# Exercise
Express the lines from the line with "Where should I" to the line with "click(142, 671)", both included, as a JSON list of strings, one per line, omitting any blank lines.

+++ Information provided

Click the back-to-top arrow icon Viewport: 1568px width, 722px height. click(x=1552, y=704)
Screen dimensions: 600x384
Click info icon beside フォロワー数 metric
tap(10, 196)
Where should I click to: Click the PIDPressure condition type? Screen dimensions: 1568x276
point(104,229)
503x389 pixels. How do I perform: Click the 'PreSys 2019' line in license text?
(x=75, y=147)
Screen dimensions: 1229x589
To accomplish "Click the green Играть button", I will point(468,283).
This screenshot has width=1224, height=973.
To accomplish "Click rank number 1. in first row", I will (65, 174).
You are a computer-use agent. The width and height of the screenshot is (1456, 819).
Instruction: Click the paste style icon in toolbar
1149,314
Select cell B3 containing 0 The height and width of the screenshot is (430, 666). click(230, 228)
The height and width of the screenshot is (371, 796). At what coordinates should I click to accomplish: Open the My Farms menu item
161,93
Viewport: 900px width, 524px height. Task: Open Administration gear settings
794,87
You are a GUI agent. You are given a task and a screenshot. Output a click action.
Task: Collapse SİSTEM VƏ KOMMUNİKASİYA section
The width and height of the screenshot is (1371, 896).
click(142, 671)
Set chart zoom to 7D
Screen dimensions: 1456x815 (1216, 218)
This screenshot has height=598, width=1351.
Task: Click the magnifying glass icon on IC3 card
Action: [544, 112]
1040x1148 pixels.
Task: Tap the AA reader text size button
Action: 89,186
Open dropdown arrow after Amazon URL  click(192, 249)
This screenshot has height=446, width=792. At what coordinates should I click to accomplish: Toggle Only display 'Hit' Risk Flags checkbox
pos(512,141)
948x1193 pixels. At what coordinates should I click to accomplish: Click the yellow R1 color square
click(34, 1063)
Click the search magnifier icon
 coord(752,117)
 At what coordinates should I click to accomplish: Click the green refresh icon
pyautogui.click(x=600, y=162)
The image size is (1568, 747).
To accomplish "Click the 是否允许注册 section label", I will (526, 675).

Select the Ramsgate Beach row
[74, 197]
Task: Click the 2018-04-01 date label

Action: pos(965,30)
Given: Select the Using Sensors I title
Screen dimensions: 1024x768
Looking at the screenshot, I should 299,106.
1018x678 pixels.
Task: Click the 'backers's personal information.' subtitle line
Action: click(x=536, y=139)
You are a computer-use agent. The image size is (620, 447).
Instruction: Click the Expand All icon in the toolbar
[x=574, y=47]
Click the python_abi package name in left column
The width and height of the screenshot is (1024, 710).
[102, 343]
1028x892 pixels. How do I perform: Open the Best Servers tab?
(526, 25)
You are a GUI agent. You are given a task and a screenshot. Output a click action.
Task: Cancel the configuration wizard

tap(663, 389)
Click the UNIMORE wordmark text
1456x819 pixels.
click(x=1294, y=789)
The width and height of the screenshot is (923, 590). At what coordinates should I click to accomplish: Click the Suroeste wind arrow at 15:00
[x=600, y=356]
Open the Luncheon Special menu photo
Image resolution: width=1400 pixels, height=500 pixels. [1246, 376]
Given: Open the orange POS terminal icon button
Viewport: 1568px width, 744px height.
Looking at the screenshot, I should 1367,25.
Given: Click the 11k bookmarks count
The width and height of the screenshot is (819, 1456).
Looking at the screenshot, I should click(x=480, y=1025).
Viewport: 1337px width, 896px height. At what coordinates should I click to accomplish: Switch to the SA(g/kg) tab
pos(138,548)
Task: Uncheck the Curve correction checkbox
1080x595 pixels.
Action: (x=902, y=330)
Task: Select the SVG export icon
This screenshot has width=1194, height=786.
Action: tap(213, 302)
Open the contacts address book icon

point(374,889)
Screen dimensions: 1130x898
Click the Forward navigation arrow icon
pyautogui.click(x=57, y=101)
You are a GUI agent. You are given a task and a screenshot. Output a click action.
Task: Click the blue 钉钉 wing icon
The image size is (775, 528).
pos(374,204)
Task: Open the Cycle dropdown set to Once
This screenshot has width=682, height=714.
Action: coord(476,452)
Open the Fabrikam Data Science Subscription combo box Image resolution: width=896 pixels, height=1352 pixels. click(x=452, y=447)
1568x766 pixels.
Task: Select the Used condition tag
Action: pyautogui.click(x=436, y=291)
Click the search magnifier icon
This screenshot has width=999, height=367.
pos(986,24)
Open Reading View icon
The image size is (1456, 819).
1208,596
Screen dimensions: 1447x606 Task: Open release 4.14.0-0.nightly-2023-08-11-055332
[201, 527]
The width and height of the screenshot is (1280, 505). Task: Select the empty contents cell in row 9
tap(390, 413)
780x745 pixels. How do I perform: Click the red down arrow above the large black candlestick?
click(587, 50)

++++++

# Result
[
  "Where should I click to: Click the PIDPressure condition type? Screen dimensions: 1568x276",
  "point(104,229)",
  "503x389 pixels. How do I perform: Click the 'PreSys 2019' line in license text?",
  "(x=75, y=147)",
  "Screen dimensions: 1229x589",
  "To accomplish \"Click the green Играть button\", I will point(468,283).",
  "This screenshot has width=1224, height=973.",
  "To accomplish \"Click rank number 1. in first row\", I will (65, 174).",
  "You are a computer-use agent. The width and height of the screenshot is (1456, 819).",
  "Instruction: Click the paste style icon in toolbar",
  "1149,314",
  "Select cell B3 containing 0 The height and width of the screenshot is (430, 666). click(230, 228)",
  "The height and width of the screenshot is (371, 796). At what coordinates should I click to accomplish: Open the My Farms menu item",
  "161,93",
  "Viewport: 900px width, 524px height. Task: Open Administration gear settings",
  "794,87",
  "You are a GUI agent. You are given a task and a screenshot. Output a click action.",
  "Task: Collapse SİSTEM VƏ KOMMUNİKASİYA section",
  "The width and height of the screenshot is (1371, 896).",
  "click(142, 671)"
]